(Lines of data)

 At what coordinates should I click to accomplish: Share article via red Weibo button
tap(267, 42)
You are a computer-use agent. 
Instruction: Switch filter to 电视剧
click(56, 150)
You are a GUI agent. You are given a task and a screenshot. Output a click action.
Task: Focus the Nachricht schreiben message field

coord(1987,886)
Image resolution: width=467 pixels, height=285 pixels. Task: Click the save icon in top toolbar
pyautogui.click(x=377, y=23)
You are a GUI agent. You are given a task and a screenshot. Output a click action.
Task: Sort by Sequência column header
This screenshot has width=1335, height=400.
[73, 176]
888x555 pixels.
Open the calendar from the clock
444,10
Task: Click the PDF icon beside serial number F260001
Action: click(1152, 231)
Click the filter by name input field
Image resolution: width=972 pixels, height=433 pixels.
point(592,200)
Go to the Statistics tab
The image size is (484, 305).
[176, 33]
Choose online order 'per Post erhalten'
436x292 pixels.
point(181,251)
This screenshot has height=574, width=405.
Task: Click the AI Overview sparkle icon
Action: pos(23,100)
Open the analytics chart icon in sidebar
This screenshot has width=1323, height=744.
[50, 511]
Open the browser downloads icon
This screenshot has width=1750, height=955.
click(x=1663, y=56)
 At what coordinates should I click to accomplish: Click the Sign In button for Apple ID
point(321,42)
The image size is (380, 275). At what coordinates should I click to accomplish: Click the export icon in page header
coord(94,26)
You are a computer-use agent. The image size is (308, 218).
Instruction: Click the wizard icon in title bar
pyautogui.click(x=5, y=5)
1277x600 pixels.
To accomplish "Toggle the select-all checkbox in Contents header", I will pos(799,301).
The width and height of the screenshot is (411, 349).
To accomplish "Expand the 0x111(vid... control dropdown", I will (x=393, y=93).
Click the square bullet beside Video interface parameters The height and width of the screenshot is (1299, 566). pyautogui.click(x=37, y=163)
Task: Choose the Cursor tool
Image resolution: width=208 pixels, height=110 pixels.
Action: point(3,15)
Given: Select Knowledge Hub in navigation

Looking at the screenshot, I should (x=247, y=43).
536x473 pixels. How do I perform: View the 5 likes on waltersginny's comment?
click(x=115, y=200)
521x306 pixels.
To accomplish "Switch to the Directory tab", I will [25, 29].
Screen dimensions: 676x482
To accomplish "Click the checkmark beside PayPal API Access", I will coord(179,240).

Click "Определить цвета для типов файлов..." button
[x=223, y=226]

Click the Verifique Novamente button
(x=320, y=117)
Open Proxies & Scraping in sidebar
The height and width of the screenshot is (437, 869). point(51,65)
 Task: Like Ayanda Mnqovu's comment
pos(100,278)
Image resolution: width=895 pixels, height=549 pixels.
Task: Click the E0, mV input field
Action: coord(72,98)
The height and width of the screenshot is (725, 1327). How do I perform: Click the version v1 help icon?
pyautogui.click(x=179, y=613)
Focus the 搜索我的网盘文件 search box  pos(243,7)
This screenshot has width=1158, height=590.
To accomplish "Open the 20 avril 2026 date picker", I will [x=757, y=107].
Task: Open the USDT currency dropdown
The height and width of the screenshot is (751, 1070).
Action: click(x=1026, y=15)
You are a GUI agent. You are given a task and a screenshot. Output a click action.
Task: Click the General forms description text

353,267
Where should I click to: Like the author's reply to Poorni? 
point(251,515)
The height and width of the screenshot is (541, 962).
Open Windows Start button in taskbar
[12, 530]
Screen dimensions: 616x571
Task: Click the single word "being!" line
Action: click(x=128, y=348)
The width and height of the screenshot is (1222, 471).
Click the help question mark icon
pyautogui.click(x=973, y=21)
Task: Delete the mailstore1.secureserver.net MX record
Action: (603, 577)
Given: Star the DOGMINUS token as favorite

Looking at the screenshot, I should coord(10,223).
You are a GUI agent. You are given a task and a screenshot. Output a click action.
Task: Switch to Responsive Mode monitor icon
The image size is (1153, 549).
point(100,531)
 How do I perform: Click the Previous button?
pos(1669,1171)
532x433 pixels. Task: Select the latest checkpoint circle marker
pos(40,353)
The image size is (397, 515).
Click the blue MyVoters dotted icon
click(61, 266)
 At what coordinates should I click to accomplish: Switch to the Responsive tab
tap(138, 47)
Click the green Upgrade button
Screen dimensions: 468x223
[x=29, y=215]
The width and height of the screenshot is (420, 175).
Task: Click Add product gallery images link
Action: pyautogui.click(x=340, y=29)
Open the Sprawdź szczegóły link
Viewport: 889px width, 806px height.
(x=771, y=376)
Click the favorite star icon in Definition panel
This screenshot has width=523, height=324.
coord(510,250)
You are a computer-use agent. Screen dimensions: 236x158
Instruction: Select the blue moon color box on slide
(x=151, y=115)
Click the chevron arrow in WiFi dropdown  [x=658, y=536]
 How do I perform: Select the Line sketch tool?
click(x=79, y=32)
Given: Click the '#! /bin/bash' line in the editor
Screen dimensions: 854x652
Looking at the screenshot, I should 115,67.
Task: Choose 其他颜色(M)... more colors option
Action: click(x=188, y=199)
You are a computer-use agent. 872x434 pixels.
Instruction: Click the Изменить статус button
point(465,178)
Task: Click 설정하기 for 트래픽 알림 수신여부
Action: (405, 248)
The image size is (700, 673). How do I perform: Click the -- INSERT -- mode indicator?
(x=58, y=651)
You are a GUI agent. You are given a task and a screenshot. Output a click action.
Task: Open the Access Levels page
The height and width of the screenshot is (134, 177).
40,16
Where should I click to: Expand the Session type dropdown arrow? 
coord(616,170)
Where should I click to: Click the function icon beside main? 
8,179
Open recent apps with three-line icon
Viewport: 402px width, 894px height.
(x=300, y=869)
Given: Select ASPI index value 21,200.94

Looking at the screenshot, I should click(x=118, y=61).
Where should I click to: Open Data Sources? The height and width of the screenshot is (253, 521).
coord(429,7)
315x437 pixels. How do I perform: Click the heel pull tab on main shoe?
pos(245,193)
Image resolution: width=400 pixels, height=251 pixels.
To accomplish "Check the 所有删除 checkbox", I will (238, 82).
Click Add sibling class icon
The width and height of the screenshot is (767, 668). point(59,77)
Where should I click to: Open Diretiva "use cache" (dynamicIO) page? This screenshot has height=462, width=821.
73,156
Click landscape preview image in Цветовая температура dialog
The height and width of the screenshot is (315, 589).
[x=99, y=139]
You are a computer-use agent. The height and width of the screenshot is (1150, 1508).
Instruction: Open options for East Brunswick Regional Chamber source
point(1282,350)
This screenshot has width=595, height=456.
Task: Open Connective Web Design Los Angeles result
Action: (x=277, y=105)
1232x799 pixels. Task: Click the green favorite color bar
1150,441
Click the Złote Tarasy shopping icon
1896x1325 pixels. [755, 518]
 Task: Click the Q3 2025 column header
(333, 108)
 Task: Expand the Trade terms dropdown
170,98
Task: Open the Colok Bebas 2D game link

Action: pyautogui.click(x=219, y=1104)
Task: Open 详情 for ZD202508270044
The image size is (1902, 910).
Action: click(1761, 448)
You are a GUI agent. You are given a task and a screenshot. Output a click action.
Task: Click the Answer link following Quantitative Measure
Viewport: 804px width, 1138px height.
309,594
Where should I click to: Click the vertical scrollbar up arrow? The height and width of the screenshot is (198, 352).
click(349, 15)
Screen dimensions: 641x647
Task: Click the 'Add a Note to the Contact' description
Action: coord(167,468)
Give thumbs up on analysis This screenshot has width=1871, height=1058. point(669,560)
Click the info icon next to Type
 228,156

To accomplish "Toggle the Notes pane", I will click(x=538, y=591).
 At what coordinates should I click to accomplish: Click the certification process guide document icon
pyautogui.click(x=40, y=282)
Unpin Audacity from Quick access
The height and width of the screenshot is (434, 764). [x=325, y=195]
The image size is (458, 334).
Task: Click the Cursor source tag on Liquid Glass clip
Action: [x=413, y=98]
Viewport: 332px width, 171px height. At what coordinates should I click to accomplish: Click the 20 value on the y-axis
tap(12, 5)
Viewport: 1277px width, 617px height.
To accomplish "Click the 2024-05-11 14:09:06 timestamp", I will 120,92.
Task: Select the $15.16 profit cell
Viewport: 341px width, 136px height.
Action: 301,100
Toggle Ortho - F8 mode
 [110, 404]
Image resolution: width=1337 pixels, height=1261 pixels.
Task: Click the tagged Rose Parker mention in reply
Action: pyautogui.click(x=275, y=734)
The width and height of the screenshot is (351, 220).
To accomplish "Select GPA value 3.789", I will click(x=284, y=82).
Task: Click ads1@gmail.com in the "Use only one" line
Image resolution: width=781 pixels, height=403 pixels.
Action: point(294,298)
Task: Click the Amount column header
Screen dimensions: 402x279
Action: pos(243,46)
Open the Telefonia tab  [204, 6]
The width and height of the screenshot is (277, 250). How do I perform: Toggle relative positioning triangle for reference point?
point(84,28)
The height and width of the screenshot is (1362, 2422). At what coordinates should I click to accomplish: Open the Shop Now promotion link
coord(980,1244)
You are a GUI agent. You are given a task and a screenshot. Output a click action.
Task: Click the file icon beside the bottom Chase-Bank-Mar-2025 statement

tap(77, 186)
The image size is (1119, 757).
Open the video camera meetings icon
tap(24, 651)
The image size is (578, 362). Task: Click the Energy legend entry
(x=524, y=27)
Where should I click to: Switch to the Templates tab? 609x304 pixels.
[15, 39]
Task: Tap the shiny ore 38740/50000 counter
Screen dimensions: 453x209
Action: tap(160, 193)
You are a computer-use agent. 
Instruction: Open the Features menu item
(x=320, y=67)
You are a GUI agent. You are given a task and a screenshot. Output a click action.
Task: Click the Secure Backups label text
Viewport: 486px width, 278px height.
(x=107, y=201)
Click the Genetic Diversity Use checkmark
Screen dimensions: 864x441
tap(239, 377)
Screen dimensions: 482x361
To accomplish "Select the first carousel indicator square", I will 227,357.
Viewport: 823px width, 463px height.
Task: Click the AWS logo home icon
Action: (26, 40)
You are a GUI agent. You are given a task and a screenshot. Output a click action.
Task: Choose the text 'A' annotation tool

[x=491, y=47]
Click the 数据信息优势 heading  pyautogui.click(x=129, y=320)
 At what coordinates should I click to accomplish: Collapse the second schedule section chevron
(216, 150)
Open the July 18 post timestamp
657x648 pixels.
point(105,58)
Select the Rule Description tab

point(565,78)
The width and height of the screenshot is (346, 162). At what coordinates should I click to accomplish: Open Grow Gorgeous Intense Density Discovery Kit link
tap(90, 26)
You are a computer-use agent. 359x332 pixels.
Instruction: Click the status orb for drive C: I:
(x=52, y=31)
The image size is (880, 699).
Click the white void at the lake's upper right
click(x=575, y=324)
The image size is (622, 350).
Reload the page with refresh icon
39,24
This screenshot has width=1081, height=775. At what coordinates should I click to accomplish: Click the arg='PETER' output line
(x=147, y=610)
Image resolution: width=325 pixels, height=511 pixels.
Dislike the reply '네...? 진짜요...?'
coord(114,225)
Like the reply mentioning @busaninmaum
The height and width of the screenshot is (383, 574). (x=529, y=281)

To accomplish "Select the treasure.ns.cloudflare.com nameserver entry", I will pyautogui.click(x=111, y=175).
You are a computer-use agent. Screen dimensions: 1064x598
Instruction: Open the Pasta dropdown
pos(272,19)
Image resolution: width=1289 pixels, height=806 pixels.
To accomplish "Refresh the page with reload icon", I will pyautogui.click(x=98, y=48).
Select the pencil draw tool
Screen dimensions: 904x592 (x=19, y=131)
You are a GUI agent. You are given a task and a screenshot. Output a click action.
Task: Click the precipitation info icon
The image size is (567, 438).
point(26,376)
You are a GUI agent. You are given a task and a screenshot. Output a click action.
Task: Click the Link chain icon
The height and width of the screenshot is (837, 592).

PROBLEM TO SOLVE >> State how many lines of the records contain the string "arrow", treating uppercase and lowercase as different. Give only the number.

THE RESULT >> 3